(EXCERPT begins)

A 9-year-old boy in Manassas, Virginia received a one-day suspension under his elementary school's drug policy last week - for Certs! Joey Hoeffer allegedly told a classmate that the mints would make him "jump higher. "

A boy went into the local department store where he saw a sign on the escalator - 'Dogs must be carried on this escalator. ' The boy then spent the next tow hours looking for a dog.

A guy walking down a street one afternoon passes an old man sitting on the side of the road with a large sack. The younger guy says to the old man, "Watcha got in the sack?" The old man responds, "I got some monkeys in that there sack. " The younger man asks, "If I guess how many monkeys you got in the sack, can I keep one?" The old man replies, "Son, if you guess how many monkeys I got in this sack, I'll give you both of 'em!"

A man in a swimming pool was on the very top diving board. He poised, lifted his arms, and was about to dive when the attendant came running up, shouting, "Don't dive? there's no water in that pool!" "That's all right, " said the man. "I can't swim!"

A man went into a pet shop to buy a parrot. He was shown an especially fine one which he liked the look of, but he was puzzled by the two strings which were tied to its feet. "What are they for?" he asked the pet shop manager. "Ah well, sir, " came the reply, "that's a very unusual feature of this particular parrot. You see, he's a trained parrot, sir, he used to be in the circus. If you pull the string on his left foot he says 'Hello' and if you pull the string on his left foot he says 'Goodbye'. " "And what happens if you pull both strings at once?" "I fall off my perch, you fool!" screeched the parrot.

(EXCERPT ends)
(EXERCISE MATERIALS begins)

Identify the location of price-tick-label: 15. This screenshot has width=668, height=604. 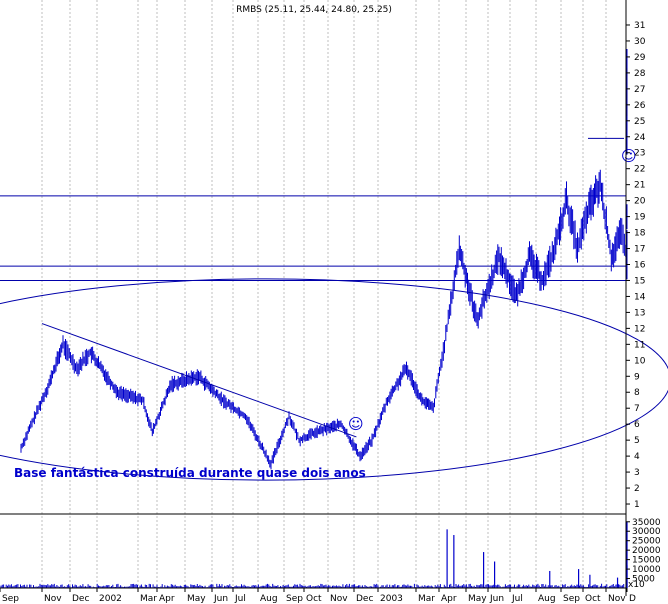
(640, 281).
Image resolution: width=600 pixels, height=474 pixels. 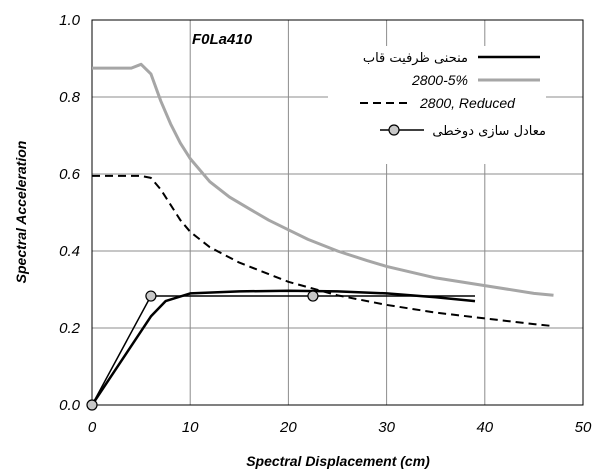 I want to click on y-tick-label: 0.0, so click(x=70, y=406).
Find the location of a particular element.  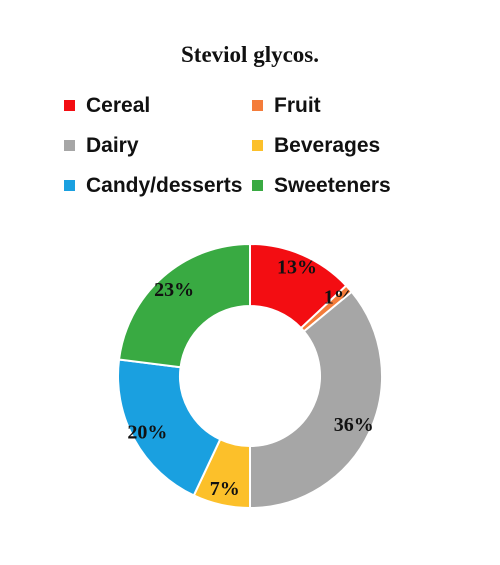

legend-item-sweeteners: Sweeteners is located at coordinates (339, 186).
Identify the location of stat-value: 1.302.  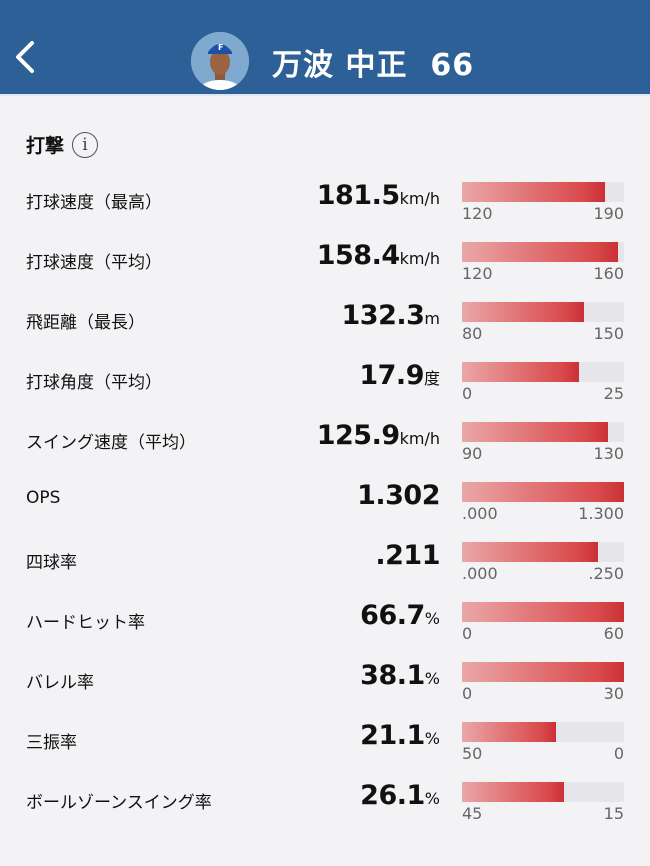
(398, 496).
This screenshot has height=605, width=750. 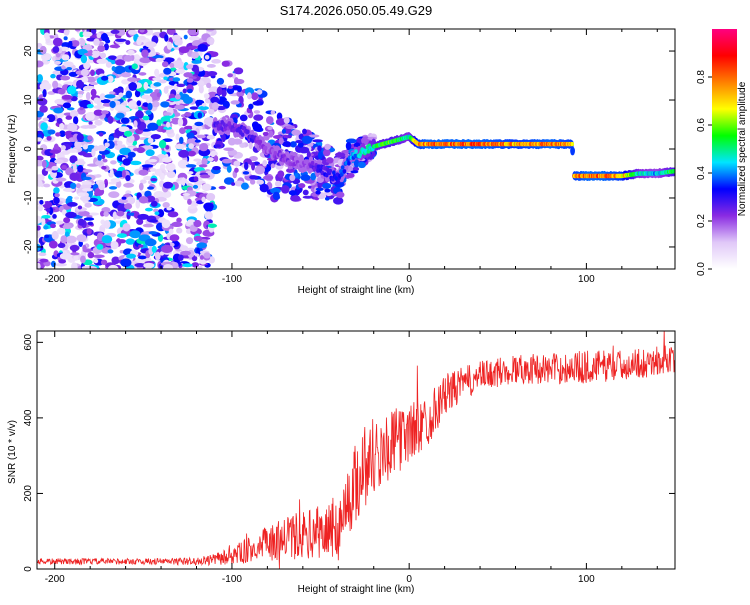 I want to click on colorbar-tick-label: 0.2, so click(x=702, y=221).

(EXERCISE MATERIALS ends)
(EXERCISE MATERIALS begins)

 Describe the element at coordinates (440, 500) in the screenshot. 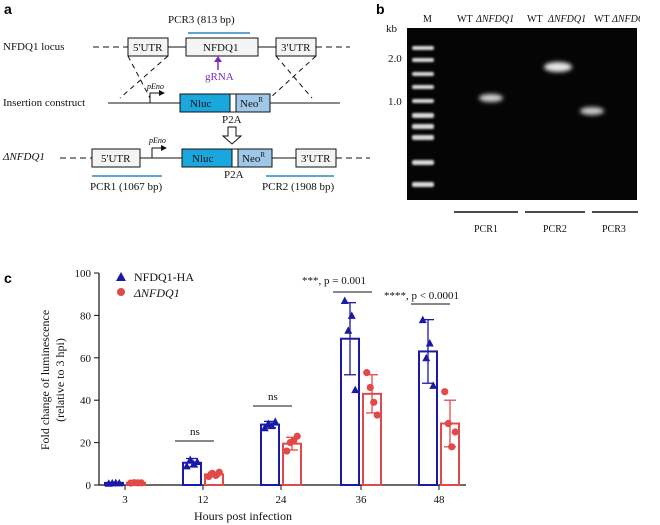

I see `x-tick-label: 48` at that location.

(EXERCISE MATERIALS ends)

_ACTIVITIES_
1 – Answer these questions about the jokes:
(a) In what town and state was the 9-year-old boy suspended?
(b) What did the sign on the department store escalator say?
(c) According to the old man by the road, what was in his sack?
2 – Echo the entries from the line containing "Describe the element" down to the line containing "at that location.", both lines included. Leave out the pictures.

_PROBLEM SOLUTIONS_
1 –
(a) Manassas, Virginia
(b) 'Dogs must be carried on this escalator.'
(c) Monkeys

2 –
 Describe the element at coordinates (440, 500) in the screenshot. 

I see `x-tick-label: 48` at that location.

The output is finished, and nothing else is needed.